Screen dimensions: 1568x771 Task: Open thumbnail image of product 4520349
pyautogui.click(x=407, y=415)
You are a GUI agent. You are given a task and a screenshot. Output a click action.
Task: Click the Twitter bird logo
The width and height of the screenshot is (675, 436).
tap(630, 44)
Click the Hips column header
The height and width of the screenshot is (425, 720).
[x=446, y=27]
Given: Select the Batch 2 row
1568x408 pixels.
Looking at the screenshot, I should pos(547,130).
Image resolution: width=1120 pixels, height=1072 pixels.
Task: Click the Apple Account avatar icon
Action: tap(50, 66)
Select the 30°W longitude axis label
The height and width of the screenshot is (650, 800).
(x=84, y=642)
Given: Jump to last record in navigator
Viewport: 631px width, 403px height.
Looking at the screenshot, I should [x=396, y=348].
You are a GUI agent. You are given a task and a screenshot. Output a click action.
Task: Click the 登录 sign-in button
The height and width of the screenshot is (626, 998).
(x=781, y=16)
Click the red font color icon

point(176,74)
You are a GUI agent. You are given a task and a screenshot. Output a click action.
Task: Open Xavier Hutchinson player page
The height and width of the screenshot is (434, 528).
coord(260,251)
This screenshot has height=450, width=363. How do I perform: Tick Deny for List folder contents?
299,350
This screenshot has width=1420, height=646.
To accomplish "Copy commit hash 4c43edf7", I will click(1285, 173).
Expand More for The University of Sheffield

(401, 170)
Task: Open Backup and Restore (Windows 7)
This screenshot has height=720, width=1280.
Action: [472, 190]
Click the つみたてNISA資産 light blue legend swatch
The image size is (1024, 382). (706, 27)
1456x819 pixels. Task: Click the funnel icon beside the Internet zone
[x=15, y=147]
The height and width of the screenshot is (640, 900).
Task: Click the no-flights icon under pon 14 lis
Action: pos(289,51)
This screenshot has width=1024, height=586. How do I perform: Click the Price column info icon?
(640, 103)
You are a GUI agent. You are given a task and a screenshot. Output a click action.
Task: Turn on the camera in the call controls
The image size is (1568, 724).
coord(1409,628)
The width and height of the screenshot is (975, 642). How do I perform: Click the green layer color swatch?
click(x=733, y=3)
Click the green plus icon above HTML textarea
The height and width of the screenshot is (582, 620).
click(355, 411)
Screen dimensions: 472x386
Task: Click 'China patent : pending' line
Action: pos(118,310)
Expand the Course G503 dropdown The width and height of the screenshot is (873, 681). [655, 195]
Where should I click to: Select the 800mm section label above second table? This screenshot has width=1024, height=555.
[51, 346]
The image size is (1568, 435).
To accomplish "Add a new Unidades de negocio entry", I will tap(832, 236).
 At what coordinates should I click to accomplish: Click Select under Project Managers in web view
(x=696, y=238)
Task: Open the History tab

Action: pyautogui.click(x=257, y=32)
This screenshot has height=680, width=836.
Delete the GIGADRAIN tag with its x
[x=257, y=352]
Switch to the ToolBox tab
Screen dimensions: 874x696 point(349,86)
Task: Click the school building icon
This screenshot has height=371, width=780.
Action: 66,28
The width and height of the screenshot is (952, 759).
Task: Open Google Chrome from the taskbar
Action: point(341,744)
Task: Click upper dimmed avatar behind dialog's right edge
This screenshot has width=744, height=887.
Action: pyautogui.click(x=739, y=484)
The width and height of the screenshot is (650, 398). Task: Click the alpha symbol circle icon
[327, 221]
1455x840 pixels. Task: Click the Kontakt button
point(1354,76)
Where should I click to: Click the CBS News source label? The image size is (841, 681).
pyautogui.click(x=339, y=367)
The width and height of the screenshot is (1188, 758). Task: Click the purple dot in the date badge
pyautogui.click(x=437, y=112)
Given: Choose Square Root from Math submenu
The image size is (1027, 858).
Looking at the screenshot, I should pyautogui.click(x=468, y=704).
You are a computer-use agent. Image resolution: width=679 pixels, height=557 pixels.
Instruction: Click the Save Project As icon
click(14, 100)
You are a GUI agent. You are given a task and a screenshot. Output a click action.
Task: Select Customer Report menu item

◆ **Task statement**
Each record above is to be written out again exactly.

◆ **Written solution**
Screen dimensions: 1568x771 Task: Open thumbnail image of product 4520349
pyautogui.click(x=407, y=415)
You are a GUI agent. You are given a task and a screenshot. Output a click action.
Task: Click the Twitter bird logo
The width and height of the screenshot is (675, 436).
tap(630, 44)
Click the Hips column header
The height and width of the screenshot is (425, 720).
[x=446, y=27]
Given: Select the Batch 2 row
1568x408 pixels.
Looking at the screenshot, I should pos(547,130).
Image resolution: width=1120 pixels, height=1072 pixels.
Task: Click the Apple Account avatar icon
Action: tap(50, 66)
Select the 30°W longitude axis label
The height and width of the screenshot is (650, 800).
(x=84, y=642)
Given: Jump to last record in navigator
Viewport: 631px width, 403px height.
Looking at the screenshot, I should [x=396, y=348].
You are a GUI agent. You are given a task and a screenshot. Output a click action.
Task: Click the 登录 sign-in button
The height and width of the screenshot is (626, 998).
(x=781, y=16)
Click the red font color icon

point(176,74)
You are a GUI agent. You are given a task and a screenshot. Output a click action.
Task: Open Xavier Hutchinson player page
The height and width of the screenshot is (434, 528).
coord(260,251)
This screenshot has height=450, width=363. How do I perform: Tick Deny for List folder contents?
299,350
This screenshot has width=1420, height=646.
To accomplish "Copy commit hash 4c43edf7", I will click(1285, 173).
Expand More for The University of Sheffield

(401, 170)
Task: Open Backup and Restore (Windows 7)
This screenshot has height=720, width=1280.
Action: [472, 190]
Click the つみたてNISA資産 light blue legend swatch
The image size is (1024, 382). (706, 27)
1456x819 pixels. Task: Click the funnel icon beside the Internet zone
[x=15, y=147]
The height and width of the screenshot is (640, 900).
Task: Click the no-flights icon under pon 14 lis
Action: pos(289,51)
This screenshot has width=1024, height=586. How do I perform: Click the Price column info icon?
(640, 103)
You are a GUI agent. You are given a task and a screenshot. Output a click action.
Task: Turn on the camera in the call controls
The image size is (1568, 724).
coord(1409,628)
The width and height of the screenshot is (975, 642). How do I perform: Click the green layer color swatch?
click(x=733, y=3)
Click the green plus icon above HTML textarea
The height and width of the screenshot is (582, 620).
click(355, 411)
Screen dimensions: 472x386
Task: Click 'China patent : pending' line
Action: pos(118,310)
Expand the Course G503 dropdown The width and height of the screenshot is (873, 681). [655, 195]
Where should I click to: Select the 800mm section label above second table? This screenshot has width=1024, height=555.
[51, 346]
The image size is (1568, 435).
To accomplish "Add a new Unidades de negocio entry", I will tap(832, 236).
 At what coordinates should I click to accomplish: Click Select under Project Managers in web view
(x=696, y=238)
Task: Open the History tab

Action: pyautogui.click(x=257, y=32)
This screenshot has height=680, width=836.
Delete the GIGADRAIN tag with its x
[x=257, y=352]
Switch to the ToolBox tab
Screen dimensions: 874x696 point(349,86)
Task: Click the school building icon
This screenshot has height=371, width=780.
Action: 66,28
The width and height of the screenshot is (952, 759).
Task: Open Google Chrome from the taskbar
Action: point(341,744)
Task: Click upper dimmed avatar behind dialog's right edge
This screenshot has width=744, height=887.
Action: pyautogui.click(x=739, y=484)
The width and height of the screenshot is (650, 398). Task: Click the alpha symbol circle icon
[327, 221]
1455x840 pixels. Task: Click the Kontakt button
point(1354,76)
Where should I click to: Click the CBS News source label? The image size is (841, 681).
pyautogui.click(x=339, y=367)
The width and height of the screenshot is (1188, 758). Task: Click the purple dot in the date badge
pyautogui.click(x=437, y=112)
Given: Choose Square Root from Math submenu
The image size is (1027, 858).
Looking at the screenshot, I should pyautogui.click(x=468, y=704).
You are a computer-use agent. Image resolution: width=679 pixels, height=557 pixels.
Instruction: Click the Save Project As icon
click(14, 100)
You are a GUI agent. You are given a task and a screenshot. Output a click action.
Task: Select Customer Report menu item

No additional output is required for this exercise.